Go through the records and report each line in which the word "computer" occurs.

Excerpts from a dataset
::::::

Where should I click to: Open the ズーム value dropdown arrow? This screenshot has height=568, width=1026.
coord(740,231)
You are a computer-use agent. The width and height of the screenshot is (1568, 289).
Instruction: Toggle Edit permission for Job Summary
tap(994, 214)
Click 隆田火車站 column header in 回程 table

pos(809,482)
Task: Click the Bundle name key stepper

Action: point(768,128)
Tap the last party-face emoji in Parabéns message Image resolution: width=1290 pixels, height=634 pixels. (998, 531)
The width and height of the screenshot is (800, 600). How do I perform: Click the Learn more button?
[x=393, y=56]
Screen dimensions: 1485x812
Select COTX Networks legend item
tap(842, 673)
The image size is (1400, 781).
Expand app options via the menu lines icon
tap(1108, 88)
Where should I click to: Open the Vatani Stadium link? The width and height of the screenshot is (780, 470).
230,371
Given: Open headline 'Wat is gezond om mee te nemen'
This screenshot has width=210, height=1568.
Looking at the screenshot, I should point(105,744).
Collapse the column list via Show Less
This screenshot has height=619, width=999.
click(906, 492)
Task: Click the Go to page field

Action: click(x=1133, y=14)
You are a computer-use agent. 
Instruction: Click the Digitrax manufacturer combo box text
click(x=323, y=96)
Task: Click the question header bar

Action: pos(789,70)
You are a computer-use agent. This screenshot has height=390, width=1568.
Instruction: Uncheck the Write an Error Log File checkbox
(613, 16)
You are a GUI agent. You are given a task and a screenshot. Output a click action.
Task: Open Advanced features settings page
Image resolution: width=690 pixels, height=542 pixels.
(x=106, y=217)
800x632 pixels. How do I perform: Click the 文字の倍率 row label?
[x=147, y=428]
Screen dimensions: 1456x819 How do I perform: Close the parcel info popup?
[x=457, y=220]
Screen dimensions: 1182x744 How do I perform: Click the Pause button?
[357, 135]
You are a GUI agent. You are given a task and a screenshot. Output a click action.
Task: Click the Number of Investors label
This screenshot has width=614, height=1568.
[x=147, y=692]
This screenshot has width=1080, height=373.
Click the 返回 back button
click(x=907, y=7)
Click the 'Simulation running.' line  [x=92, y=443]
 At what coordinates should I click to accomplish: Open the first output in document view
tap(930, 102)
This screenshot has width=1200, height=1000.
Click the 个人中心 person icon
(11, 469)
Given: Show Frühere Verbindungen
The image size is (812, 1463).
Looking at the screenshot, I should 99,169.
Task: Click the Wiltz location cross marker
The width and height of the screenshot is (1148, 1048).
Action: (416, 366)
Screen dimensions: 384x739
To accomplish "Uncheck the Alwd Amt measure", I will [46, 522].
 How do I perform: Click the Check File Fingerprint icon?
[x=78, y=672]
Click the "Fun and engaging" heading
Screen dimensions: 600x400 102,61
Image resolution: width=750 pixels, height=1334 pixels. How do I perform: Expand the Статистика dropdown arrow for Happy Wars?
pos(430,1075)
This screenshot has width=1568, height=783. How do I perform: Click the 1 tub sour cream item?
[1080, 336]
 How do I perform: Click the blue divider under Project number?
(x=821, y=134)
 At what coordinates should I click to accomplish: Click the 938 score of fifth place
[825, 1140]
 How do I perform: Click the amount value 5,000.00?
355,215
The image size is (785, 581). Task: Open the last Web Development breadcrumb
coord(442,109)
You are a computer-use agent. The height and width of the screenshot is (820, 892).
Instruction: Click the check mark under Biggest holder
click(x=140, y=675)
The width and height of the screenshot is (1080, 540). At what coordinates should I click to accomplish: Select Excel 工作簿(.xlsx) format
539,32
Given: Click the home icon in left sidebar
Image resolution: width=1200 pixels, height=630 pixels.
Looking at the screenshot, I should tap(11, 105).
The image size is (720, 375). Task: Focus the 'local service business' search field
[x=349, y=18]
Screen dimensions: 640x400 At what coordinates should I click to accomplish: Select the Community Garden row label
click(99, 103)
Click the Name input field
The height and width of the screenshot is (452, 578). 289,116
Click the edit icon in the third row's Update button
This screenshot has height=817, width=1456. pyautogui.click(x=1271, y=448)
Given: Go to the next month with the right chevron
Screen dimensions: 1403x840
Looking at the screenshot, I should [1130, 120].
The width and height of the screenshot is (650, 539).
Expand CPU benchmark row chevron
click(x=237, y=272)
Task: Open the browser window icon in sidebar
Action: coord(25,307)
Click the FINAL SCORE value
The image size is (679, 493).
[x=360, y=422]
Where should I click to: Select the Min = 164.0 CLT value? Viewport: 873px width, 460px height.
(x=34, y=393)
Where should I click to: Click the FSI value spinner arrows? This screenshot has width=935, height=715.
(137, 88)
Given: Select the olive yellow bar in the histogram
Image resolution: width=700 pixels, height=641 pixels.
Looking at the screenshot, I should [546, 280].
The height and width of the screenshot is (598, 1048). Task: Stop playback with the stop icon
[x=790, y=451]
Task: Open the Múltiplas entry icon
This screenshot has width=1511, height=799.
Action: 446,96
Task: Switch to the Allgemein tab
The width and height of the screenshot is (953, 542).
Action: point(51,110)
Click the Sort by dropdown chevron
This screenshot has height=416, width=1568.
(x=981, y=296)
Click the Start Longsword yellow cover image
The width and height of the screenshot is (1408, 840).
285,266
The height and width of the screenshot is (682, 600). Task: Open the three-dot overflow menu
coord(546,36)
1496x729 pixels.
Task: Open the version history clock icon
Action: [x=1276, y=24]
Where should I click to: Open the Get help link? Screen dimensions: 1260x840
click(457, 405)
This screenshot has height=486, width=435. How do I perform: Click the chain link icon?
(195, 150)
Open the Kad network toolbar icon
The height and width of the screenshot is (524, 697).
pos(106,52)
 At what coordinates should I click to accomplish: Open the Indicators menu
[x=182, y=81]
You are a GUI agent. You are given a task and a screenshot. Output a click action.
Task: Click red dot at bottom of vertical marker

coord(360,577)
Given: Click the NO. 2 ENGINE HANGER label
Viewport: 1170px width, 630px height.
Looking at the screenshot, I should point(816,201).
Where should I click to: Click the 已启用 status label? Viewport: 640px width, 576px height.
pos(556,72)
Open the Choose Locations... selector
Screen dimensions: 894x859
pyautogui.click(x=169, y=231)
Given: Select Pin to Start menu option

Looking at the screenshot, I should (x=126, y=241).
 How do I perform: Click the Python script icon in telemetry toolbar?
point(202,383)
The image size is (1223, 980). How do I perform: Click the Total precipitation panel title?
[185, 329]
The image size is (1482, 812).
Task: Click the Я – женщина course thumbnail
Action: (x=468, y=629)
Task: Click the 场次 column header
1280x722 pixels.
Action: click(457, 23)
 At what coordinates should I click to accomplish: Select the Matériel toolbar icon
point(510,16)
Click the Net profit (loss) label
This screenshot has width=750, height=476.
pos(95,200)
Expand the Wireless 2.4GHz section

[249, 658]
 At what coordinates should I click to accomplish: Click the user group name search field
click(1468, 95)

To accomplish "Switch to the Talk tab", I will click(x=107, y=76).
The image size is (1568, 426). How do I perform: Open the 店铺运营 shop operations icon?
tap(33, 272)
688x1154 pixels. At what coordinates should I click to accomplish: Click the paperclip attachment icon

::::::

* TASK SOLUTION:
You are a computer-use agent. The width and height of the screenshot is (1568, 289).
You are a computer-use agent. 
You are a computer-use agent. This screenshot has height=390, width=1568.
You are a computer-use agent. The height and width of the screenshot is (820, 892).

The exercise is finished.